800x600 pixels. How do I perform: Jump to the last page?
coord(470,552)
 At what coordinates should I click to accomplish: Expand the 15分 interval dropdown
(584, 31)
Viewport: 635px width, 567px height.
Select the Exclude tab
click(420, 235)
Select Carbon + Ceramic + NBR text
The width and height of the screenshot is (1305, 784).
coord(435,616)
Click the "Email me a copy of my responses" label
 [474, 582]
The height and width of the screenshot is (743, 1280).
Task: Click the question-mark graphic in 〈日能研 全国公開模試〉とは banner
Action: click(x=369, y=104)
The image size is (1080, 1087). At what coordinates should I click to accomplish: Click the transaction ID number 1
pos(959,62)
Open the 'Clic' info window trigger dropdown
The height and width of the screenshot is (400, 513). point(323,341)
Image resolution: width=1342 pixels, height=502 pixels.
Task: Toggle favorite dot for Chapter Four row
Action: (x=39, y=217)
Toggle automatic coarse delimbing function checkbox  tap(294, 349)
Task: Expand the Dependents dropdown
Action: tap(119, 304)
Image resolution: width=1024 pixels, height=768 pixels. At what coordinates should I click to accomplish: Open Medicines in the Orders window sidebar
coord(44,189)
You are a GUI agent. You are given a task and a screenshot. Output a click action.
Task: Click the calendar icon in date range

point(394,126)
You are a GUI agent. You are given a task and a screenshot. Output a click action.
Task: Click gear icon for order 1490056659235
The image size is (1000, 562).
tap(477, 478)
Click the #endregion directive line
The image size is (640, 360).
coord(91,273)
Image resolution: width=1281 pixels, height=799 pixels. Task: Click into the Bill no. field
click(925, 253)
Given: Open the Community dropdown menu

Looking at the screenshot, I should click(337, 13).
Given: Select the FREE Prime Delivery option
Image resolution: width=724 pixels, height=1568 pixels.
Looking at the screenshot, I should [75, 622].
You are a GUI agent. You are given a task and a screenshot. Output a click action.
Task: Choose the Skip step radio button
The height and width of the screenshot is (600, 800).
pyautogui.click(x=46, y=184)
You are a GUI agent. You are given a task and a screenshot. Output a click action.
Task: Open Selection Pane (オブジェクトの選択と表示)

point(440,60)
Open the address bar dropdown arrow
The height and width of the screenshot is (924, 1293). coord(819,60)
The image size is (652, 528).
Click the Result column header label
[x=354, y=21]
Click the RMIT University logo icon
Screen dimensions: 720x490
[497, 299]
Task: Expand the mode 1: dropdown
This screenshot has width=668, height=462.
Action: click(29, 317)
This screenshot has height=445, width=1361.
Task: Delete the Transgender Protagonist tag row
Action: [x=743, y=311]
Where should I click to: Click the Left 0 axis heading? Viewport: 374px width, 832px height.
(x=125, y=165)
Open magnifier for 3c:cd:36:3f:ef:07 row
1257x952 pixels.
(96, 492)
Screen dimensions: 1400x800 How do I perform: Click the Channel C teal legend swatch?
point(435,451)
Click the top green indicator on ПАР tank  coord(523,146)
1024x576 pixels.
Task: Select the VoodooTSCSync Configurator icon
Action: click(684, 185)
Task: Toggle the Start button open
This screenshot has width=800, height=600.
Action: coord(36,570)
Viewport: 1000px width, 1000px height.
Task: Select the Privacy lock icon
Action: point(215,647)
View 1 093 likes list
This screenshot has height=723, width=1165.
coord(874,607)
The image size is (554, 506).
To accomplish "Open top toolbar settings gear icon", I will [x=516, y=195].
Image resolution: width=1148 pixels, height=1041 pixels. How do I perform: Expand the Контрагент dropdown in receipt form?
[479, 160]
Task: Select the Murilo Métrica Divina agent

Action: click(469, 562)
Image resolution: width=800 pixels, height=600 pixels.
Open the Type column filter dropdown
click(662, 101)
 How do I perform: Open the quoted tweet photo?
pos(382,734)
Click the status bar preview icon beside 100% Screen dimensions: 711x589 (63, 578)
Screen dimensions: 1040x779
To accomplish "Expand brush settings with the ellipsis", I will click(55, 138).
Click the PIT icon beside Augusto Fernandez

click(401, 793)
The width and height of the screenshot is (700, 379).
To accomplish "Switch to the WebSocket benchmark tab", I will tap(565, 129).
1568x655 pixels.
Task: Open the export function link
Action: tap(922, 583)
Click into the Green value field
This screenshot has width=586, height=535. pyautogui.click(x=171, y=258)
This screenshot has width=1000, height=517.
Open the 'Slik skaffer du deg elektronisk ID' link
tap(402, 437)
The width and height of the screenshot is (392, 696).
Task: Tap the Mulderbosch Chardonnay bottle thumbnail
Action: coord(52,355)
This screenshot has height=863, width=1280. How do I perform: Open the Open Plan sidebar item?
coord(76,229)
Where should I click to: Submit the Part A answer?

What you should do: Pick every line containing the word "button" out of the material, and copy those lines.

Result of this exercise:
Task: Choose the Skip step radio button
Task: Toggle the Start button open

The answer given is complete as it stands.